Friends

16 January 2012

Trust Not The Vow ... Chapter 13

Strangely, the anger did not rise until Rachel reached the bedroom. It was brought on by the condition of the bed: one side rumpled with pillows askew, the other as neat as if it had just been made. For some reason, it was the sight of the sheet's tucked-in corners that made her explode and she vented her fury by chucking anything that came to hand. Gary's travel alarm was the first thing to sail down the stairs, followed by his slippers, his personalised shoe horn, his electric shaver. Eagerly, she pursued the flying objects, praying as she ran that they were broken beyond repair. Downstairs, she seized the willow pattern teapot that was home to a collection of copper coins, and flung it at the wall. Two mugs, three tea plates, and a large oval meat dish were disposed of in similar fashion.

While this was going on, Rex whined by the back door.

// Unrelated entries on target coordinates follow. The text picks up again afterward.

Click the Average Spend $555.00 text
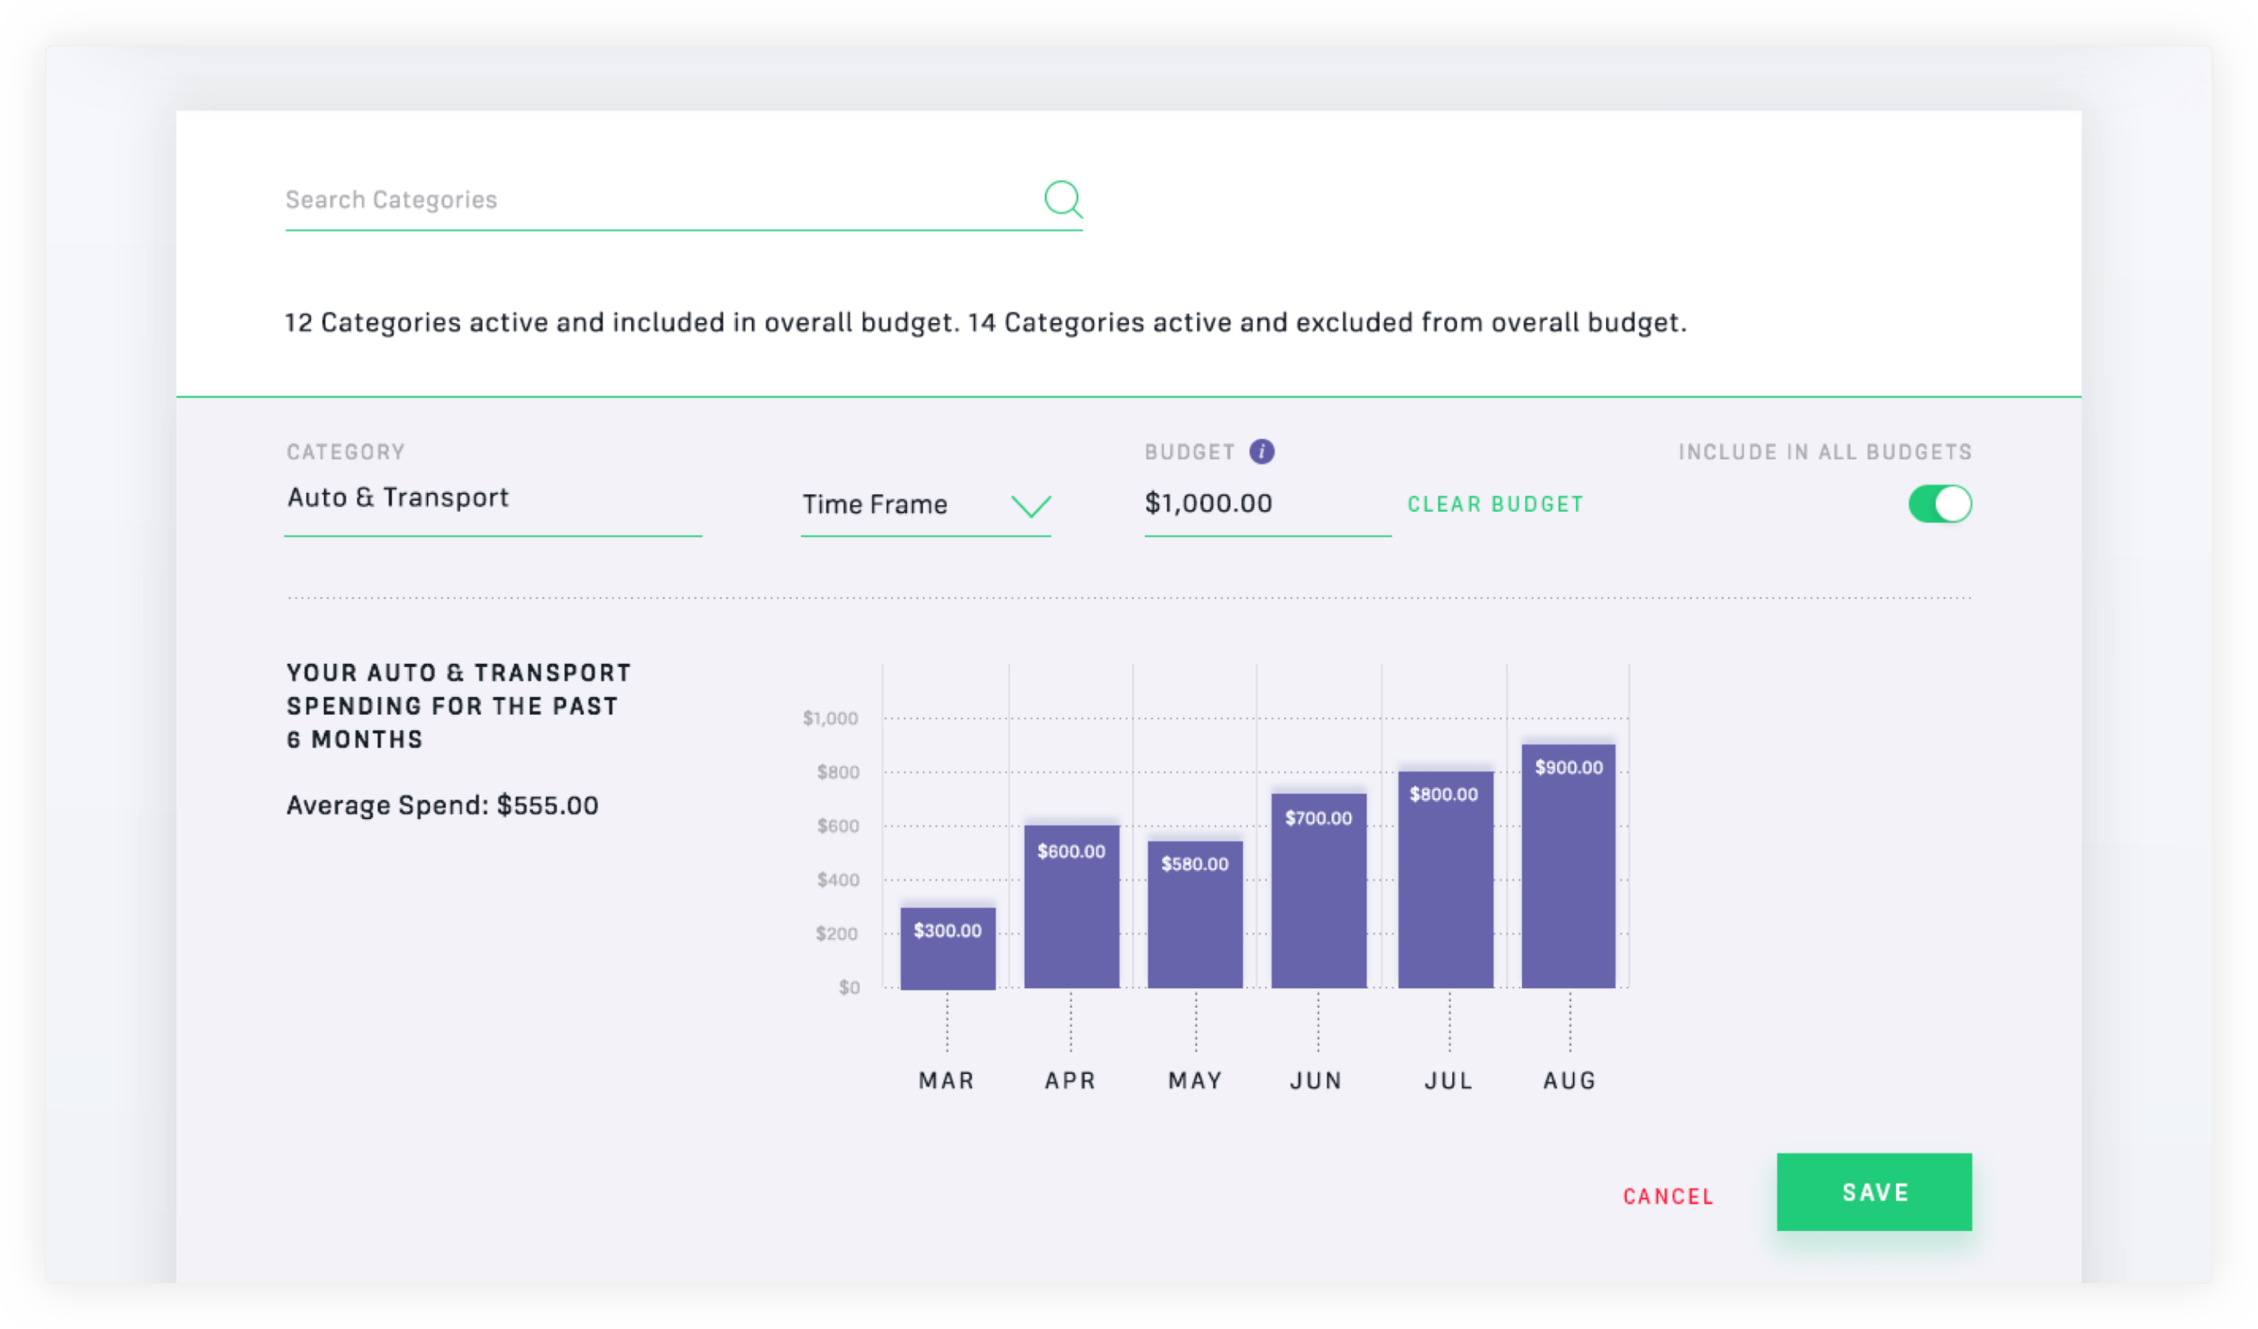 tap(442, 805)
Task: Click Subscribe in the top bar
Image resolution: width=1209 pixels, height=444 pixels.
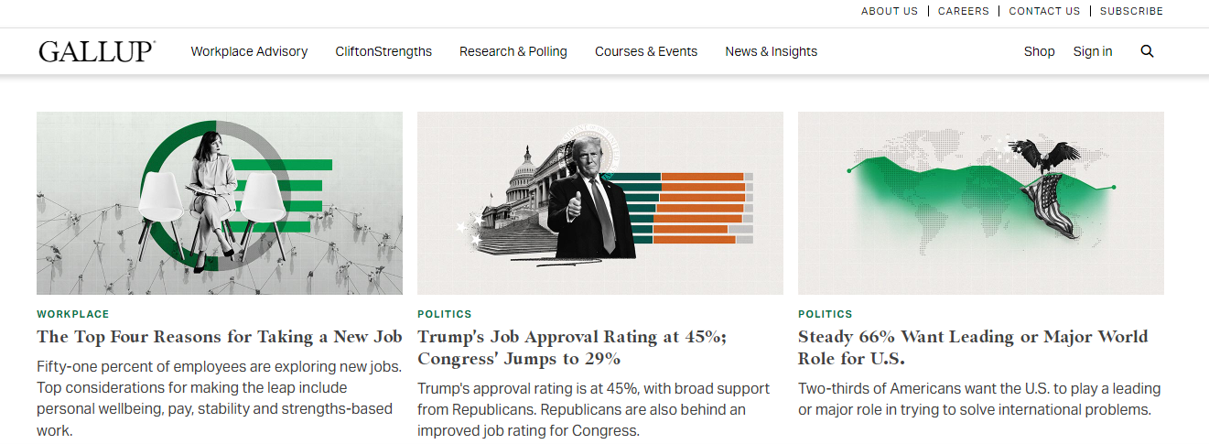Action: point(1131,11)
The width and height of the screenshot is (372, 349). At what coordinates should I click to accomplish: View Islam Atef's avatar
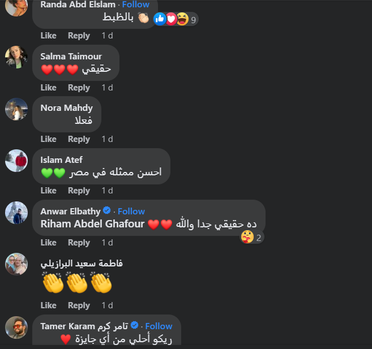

By eight o'clock, having finally calmed down, she washed and dressed in her office clothes. Giving her hair a final pat, she went to the lounge for her perfume. She couldn't see it at first, but then she spotted it in an empty fruit bowl on the sideboard. The perfume was the one Gary bought for her birthday, the one she used to create atmosphere, the one she now hated. Spurred by another bout of bad temper, she defiantly grabbed the bottle and squirted liberal amounts on the wallpaper, lampshades, carpets and curtains. She was determined to dissipate every drop; she would rub it on her dear husband's scrotum if ever she got the chance.

I stink, Rachel.

So you do, dear heart.

She slung the empty container in the kitchen waste then called Rex, urging him to hurry if he wanted a walk. His reluctance horrified her. ‘I'm sorry, baby,’ she cried, kneeling by him and nuzzling her chin in his neck. ‘It's not you I'm cross with.’ His tail began to flutter as she stroked his fur. ‘I'll buy you something special after work,’ she promised. ‘A nice piece of mackerel to go with your biscuits?’ The dog's tail moved like an oscillating fan and, as soon as the door was open, he projected himself down the path like a missile with a rotary blade.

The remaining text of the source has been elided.